Methods: Data from The Cancer Genome Atlas (TCGA) were analyzed with respect to the expression of BIRC family proteins based on glioblastoma type, including mesenchymal, classical, neural and proneural variants. Overall survival and gene expression levels of the various BIRCs were assessed within each of the various glioblastoma variant categories.
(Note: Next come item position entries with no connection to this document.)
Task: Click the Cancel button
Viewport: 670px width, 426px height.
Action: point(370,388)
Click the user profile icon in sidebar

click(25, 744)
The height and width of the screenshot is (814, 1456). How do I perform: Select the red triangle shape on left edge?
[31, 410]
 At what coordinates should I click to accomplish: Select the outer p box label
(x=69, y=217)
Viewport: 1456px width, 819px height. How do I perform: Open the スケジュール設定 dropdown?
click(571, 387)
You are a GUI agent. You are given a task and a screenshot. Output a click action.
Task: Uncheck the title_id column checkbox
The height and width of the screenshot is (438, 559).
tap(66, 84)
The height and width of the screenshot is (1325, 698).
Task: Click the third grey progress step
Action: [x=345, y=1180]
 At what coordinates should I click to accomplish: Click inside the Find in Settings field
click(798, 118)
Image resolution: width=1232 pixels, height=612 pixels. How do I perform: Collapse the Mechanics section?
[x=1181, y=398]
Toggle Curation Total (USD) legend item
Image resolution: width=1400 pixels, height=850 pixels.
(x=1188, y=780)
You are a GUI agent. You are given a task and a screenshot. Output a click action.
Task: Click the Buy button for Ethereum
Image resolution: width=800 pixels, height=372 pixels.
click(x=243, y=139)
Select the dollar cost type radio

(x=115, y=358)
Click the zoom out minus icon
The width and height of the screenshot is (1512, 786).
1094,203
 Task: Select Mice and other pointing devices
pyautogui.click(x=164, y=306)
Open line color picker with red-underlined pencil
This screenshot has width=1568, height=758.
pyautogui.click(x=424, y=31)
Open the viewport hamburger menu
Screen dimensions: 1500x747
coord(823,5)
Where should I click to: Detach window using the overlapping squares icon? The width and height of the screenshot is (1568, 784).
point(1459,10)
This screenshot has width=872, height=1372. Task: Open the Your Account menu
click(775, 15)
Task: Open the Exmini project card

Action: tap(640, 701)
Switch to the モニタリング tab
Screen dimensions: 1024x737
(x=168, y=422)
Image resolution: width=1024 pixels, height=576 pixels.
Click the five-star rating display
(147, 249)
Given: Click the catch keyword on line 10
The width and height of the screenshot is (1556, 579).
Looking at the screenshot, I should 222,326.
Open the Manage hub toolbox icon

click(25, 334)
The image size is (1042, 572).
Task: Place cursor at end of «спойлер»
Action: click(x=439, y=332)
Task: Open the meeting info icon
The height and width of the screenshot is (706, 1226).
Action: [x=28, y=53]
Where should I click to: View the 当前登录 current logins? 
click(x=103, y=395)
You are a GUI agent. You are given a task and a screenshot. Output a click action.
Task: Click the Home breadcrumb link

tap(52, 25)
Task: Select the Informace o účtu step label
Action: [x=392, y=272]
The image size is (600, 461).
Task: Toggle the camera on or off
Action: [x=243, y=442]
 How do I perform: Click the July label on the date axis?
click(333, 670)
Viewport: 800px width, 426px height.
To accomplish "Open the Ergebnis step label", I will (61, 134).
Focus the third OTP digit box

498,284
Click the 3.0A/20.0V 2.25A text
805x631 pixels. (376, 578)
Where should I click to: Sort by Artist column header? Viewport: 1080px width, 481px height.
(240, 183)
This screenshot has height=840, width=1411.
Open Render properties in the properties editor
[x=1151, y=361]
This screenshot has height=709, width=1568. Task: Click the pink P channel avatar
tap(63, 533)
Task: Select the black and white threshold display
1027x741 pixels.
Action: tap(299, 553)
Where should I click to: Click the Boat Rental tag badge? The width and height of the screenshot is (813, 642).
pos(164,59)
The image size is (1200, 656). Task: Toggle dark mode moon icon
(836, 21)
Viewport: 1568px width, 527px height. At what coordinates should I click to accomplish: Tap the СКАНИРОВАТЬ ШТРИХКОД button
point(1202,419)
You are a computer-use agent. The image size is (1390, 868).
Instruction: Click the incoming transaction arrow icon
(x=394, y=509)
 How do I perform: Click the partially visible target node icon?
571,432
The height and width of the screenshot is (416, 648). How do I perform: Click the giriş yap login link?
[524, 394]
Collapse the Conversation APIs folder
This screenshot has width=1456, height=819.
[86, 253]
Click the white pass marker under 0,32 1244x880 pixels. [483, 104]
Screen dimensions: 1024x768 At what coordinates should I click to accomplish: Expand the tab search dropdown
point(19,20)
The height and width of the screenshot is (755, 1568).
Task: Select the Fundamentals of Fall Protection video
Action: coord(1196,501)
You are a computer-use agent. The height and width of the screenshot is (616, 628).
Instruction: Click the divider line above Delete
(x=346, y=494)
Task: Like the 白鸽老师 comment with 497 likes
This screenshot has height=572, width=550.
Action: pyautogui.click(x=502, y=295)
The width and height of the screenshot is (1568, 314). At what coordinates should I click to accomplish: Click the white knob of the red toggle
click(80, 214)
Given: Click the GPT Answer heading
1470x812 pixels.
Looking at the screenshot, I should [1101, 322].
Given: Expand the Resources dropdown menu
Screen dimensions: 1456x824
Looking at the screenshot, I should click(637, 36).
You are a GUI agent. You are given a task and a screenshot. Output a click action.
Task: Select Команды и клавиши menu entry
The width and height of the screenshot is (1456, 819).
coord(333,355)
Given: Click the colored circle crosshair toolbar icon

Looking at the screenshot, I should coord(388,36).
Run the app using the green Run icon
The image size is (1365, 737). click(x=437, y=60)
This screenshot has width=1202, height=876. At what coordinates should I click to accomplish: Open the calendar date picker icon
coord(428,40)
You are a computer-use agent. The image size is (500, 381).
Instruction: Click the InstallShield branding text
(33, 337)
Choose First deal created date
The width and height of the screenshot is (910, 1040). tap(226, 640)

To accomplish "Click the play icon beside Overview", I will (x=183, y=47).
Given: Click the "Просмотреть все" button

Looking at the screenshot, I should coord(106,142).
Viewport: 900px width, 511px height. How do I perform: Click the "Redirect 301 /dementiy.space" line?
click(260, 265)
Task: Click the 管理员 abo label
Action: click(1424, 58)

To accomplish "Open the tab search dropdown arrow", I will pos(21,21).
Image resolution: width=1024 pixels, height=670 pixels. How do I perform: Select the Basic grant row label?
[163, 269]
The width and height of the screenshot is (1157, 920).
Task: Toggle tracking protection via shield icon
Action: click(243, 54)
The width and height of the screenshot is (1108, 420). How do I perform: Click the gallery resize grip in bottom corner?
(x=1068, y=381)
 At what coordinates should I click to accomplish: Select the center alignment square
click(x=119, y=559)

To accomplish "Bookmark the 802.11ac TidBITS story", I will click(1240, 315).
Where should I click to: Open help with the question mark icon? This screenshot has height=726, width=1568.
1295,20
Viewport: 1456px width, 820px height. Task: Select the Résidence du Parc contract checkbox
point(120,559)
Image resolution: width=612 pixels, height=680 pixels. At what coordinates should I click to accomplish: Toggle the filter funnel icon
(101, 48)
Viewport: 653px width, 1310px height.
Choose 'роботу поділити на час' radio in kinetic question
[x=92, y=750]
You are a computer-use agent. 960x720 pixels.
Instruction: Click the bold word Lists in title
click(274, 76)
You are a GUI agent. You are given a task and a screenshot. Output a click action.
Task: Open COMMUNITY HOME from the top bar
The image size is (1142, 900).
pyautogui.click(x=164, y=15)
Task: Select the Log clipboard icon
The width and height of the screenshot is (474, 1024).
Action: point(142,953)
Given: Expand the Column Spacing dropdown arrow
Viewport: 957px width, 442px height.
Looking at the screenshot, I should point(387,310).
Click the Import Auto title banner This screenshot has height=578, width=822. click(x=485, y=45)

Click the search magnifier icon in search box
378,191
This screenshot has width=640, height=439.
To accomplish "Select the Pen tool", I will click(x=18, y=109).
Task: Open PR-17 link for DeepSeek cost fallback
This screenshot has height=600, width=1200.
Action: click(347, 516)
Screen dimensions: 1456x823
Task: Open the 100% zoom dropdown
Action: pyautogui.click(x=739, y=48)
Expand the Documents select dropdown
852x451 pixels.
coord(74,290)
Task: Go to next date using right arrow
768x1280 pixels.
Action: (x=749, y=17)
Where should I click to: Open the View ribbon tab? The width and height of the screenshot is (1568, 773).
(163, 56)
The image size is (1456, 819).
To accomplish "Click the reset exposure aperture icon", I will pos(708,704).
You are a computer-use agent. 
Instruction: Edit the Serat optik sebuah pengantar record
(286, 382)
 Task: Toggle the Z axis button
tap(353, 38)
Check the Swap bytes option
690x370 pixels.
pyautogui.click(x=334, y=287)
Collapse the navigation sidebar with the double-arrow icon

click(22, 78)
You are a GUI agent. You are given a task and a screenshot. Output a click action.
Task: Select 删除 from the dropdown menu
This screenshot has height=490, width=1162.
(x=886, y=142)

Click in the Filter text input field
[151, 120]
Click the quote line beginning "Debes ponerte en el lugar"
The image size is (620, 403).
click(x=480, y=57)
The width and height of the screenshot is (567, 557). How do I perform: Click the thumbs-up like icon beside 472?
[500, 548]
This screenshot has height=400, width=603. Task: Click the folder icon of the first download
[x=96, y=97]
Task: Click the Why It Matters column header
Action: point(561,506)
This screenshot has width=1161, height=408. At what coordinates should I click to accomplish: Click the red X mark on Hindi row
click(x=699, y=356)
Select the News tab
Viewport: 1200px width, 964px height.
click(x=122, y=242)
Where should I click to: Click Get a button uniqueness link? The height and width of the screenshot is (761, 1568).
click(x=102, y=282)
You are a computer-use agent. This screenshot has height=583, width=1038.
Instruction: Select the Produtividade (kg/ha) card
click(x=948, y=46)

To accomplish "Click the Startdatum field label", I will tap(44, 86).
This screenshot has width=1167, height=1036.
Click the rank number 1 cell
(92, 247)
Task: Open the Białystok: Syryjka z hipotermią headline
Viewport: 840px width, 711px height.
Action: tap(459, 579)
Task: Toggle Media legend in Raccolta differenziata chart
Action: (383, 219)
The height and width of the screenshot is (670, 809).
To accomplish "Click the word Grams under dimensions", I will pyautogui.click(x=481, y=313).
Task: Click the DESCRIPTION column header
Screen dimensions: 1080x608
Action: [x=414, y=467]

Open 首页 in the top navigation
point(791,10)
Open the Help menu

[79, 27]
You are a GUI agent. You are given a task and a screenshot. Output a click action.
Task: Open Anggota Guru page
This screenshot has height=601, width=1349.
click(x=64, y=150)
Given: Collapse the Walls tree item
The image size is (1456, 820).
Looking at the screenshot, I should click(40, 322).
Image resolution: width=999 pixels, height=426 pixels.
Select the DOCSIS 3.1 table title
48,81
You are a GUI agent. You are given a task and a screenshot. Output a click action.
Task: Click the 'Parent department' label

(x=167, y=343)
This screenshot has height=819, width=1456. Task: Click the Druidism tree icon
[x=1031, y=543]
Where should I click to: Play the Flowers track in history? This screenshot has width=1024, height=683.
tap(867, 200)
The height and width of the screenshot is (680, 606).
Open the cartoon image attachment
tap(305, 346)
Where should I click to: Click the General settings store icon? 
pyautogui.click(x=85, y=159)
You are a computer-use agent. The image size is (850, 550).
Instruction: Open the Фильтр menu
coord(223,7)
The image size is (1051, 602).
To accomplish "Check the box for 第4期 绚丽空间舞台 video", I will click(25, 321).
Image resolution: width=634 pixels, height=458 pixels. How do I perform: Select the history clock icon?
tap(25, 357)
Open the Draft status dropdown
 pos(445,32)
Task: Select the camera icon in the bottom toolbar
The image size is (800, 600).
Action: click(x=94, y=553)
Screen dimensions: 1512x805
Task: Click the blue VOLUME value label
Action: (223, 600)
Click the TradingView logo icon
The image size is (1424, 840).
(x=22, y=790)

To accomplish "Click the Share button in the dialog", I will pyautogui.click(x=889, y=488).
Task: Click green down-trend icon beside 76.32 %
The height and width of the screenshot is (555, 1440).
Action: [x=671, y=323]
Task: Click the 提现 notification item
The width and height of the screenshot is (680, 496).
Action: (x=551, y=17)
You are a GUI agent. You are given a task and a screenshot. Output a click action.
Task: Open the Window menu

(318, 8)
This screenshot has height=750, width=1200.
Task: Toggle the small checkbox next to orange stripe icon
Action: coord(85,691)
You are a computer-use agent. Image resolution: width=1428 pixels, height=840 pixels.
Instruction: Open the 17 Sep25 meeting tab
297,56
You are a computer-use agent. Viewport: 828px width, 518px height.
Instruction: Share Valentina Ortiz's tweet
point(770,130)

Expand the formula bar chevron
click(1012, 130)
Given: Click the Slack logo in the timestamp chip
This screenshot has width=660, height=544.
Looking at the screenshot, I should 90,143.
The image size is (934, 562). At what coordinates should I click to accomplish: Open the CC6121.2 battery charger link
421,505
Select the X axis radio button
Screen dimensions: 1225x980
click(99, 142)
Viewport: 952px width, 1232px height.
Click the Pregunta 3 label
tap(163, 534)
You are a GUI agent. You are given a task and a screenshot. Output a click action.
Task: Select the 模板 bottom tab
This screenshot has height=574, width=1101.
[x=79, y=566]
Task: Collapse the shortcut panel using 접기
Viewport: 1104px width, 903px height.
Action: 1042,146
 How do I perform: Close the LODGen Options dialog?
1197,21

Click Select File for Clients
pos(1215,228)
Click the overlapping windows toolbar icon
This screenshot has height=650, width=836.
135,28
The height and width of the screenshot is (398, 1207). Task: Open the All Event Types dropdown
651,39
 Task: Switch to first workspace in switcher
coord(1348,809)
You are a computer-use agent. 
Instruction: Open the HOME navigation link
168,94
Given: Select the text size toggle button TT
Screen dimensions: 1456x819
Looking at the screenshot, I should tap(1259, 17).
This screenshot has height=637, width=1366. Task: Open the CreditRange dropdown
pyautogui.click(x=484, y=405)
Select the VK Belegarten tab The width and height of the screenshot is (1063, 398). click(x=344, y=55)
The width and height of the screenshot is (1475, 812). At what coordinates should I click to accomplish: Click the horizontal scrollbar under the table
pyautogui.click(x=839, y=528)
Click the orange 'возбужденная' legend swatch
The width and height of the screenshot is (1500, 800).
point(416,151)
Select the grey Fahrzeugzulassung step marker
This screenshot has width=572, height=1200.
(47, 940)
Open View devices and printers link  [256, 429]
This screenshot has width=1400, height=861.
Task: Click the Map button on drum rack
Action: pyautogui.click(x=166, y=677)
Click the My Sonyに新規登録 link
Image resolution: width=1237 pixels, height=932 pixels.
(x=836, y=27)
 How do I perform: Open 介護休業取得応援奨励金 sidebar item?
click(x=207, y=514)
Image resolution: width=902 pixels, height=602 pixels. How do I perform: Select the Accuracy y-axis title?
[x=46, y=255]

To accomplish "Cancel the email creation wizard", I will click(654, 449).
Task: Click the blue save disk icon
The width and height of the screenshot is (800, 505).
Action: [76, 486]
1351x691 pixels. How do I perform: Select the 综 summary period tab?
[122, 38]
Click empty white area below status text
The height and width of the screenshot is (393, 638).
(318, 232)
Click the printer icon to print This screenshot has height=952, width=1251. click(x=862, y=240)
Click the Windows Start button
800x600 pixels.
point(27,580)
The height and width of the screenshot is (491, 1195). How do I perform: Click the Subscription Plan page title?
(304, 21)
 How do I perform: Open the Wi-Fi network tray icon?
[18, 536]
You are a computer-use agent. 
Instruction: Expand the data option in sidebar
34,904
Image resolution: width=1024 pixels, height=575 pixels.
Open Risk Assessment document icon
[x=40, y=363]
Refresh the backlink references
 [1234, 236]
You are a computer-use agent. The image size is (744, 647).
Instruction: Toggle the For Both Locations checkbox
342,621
Results: BIRC3 expression was higher in mesenchymal glioblastoma than in the other forms. High BIRC3 expression was associated with shorter overall survival in glioblastoma patients as a whole (p=0.02). High BIRC3 expression was distinctly associated with poor survival in patients with the proneural variant (p=0.009). No statistically significant difference in survival was seen with regard to BIRC3 expression in the classical, mesenchymal or neural variants. Glioblastoma patients with high BIRC2 expression had no significant survival difference compared to those with low expression. However, patients with the mesenchymal variant and high BIRC2 expression had significantly shorter survival than patients with low expression (p=0.001). BIRC2 and BIRC3 expression were significantly associated with one another (R=0.64) for the mesenchymal variant, but not the others.
Conclusions: High BIRC3 and BIRC2 expression are negatively associated with survival in proneural and mesenchymal glioblastoma respectively. Certain members of the IAP family may provide useful prognostic information to complement that given by the current TCGA classification scheme for glioblastoma
Patient Care: This may help to provide higher quality prognostic information for patients based on molecular characterization and GBM variants.
Learning Objectives: Understand prognostic implications of high expression of IAPs in glioblastoma and as possible therapeutic targets
References: Cancer Genome Atlas Research, N. Comprehensive genomic characterization defines human glioblastoma genes and core pathways. Nature 455, 1061–1068, 10.1038/nature07385 (2008).